The spectrum of works on exhibit from 30 years of her career ranges from early objects on first-time public display and experimental films from the early 1980s to some of her best-known works and to recent expansive video installations, thus providing a unique insight into Pipilotti Rist’s fanciful universe of moving (in the double meaning of the word) images. Aside from being a reflection of, and on, today's media reality, they are fascinating above all because of their impressive sensuality. Equally engaging the visual, tactile, and aural senses, Rist’s videos do not only activate body awareness, but also encourage looking at the world through different eyes and challenging accustomed views.

Already in her videos from the late 1980s and early ’90s like I’m Not the Girl Who Misses Much (1986), which refer back to music video aesthetics, Rist seeks to break away from the dominant visual regime that becomes apparent mostly in the context of media-promulgated images of femininity.

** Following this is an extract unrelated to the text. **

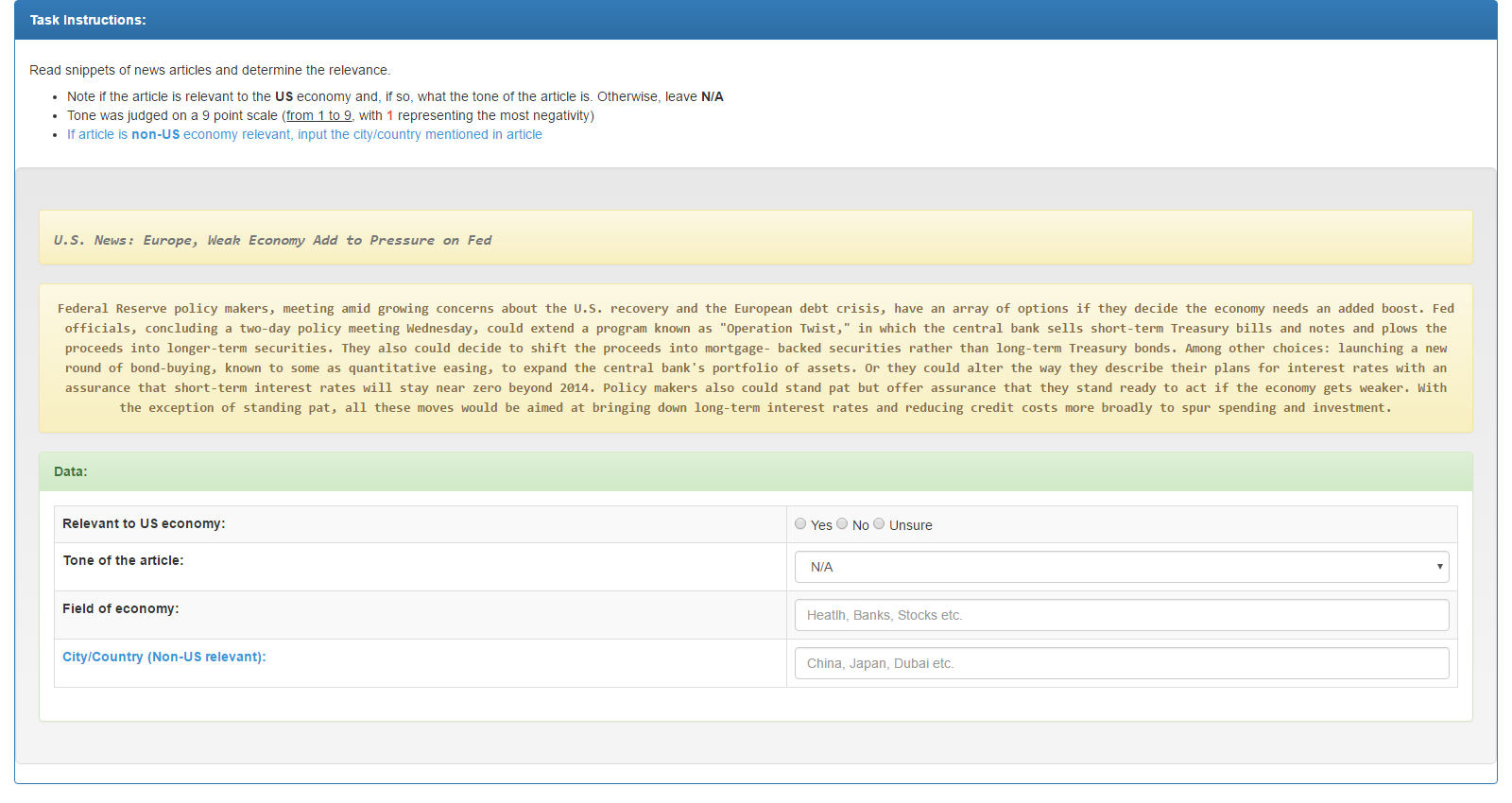Screen dimensions: 1512x803
Task: Click the 'Read snippets of news articles' line
Action: 209,70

Deliberately introduced disturbances of the image attack the slick perfection of media images while also giving the videos their dream-like character. Another piece like a dream sequence is Rist’s famous video work Ever Is Over All (1997), in which a woman jauntily walks down a sidewalk smashing in several windows of parked cars with a flower-shaped metal rod. Similar breaches of seeming normalcy which may prompt a reconsideration of social role images of femininity also characterize her previously rarely shown videos Anja erweitert ihren Horizont (Anja Broadening Her Horizon, 1995) and Pamela (1997).

The nude female body as a crystallization point of cultural and social taboo is in the focus of pieces like Pimple Porn (1992) and Blood Room (1993/98), in which body and skin reveal themselves as projection surfaces of both organic and emotional inner life, suggesting a fresh look on viewers’ own corporeality.

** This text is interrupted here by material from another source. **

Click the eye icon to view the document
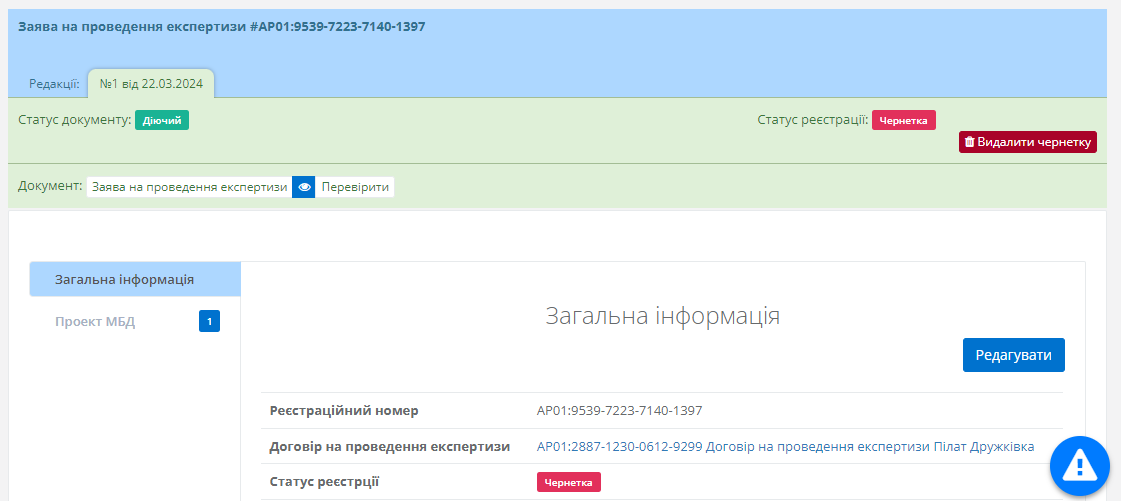This screenshot has width=1121, height=501. point(304,187)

Rist’s audiovisual installations—such as, for example, Sip My Ocean (1996), Homo Sapiens Sapiens (2005) oder Tyngdkraft, var min vän (Gravity, Be My Friend, 2007)—also prompt the conscious activation of one's personal body awareness. They undercut the detachment of the viewing position and translate it into a dynamical bodily sensation or action in space by inviting viewers to walk across an image projected onto the floor or to watch the videos lying down, by making them projection surfaces of Rist’s enthralling fantasy worlds or creating an environment that the artist completely immerses viewers in.

Rist’s artistic strategy of creating pictorial spaces that viewers can actually step into, combined with the dissolution of the boundary between perception and imagination that is immanent in her videos, also shows in her object-based space installations. Like her “Krems Living Room” which she designed especially for the Kunsthalle exhibition, these define enterable furnished living spaces where filmic projections float above and across the furniture like daydreams, with real and fictitious spaces flowing into one another.

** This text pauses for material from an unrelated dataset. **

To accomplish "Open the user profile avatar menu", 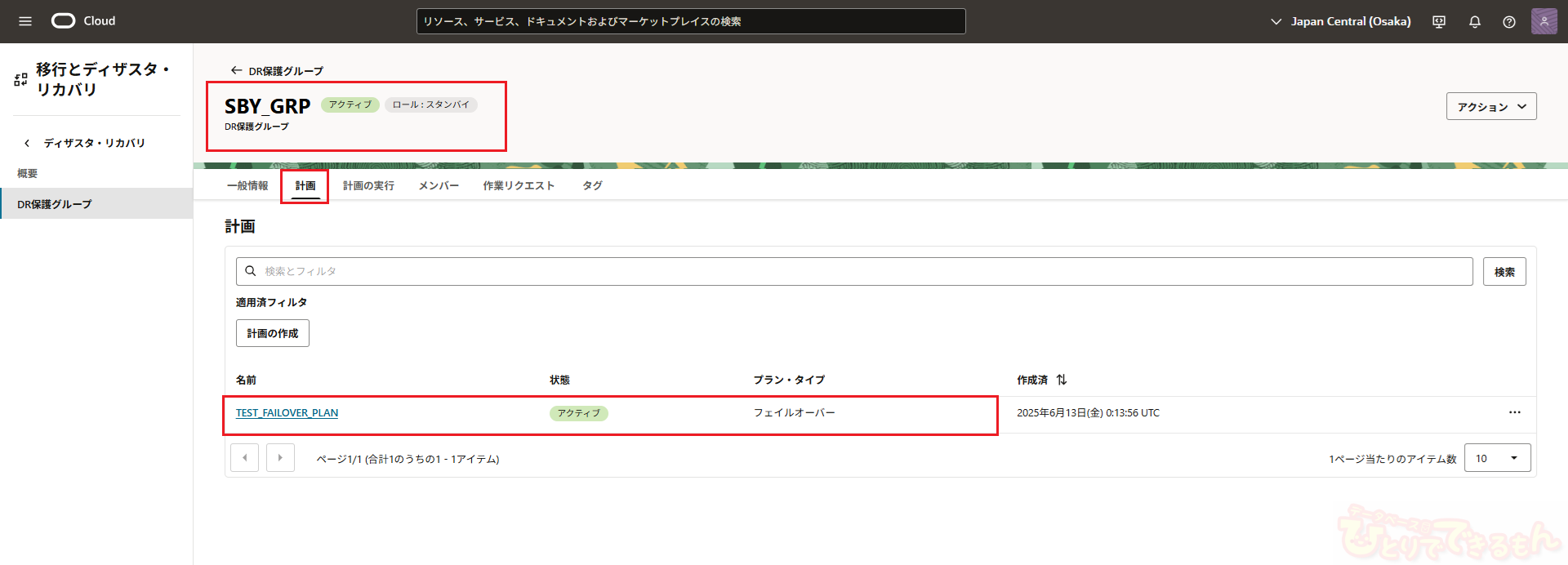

Whether it is these installations conceived as “community spaces” and characterized by the mutual pervasion of everyday situation and virtual image, or her early single-channel videos, Pipilotti Rist’s works always indicate a reflection on the medium of the image, its potency and increasing dissemination in today’s media culture, however, without ever neglecting pleasure, enjoyment, and personal body awareness in contemplating it. As can be gleaned from the about forty object and video pieces from all of the artist’s creative phases that are presented in the Kunsthalle exhibition, it is this unique synthesis that Rist seeks to achieve so as to “find new ways of shaping the world, the exterior as well as the interior world” (Pipilotti Rist).